Admitidos liminarmente, apenas o exequente BB contestou, invocando, em suma, a penhorabilidade do direito de superfície e a desnecessidade de o embargante autorizar a venda judicial, sendo que o embargante tem direito de preferência na venda, mediante o pagamento do valor em causa, o que afasta os pressupostos da gravidade e irreparabilidade dos danos provocados com tal venda.
Finalizou, pedindo que, na improcedência dos embargos, se mantenha a penhora já registada, prosseguindo a execução seus termos, designadamente com a venda judicial.
No saneador foram os embargos julgados improcedentes e os embargados absolvidos do pedido.
Inconformado com o assim decidido, apelou o embargante.

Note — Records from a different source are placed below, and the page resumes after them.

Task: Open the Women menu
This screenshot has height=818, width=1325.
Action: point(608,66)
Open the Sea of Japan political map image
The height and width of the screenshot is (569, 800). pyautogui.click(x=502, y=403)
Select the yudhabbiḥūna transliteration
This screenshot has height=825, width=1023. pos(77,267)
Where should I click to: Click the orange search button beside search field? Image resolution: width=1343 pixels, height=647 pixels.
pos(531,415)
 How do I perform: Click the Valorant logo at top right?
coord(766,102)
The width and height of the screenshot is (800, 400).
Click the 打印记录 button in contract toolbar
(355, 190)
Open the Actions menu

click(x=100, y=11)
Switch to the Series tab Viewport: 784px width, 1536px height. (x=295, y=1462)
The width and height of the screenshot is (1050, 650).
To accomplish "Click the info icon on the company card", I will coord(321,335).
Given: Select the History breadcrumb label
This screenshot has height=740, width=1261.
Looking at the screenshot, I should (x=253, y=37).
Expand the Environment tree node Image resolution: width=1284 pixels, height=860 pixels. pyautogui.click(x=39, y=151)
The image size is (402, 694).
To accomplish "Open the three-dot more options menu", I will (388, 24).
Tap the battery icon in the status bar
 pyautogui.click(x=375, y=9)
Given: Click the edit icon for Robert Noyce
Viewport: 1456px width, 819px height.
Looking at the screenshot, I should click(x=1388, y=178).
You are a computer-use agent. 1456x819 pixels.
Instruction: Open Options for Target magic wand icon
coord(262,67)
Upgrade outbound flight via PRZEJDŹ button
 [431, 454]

O Tribunal da Relação de …, dando provimento à apelação, revogou a decisão recorrida e, em sua substituição, julgou os presentes embargos de terceiro procedentes, determinando, em consequência: «a) o levantamento da penhora incidente sobre o direito de superfície de que é titular o embargado Hockey Clube CC, constituído pela escritura pública realizada no dia 30 de agosto de 1982, tendo por objecto o prédio urbano sito em …, freguesia de …, concelho de Sintra, descrito na 2ª Conservatória do Registo Predial de Sintra sob o nº 3…, com a área de 12.913 m2; b) o cancelamento do registo de tal penhora e a que se reporta a inscrição Ap. 2 de 2…3/08/05».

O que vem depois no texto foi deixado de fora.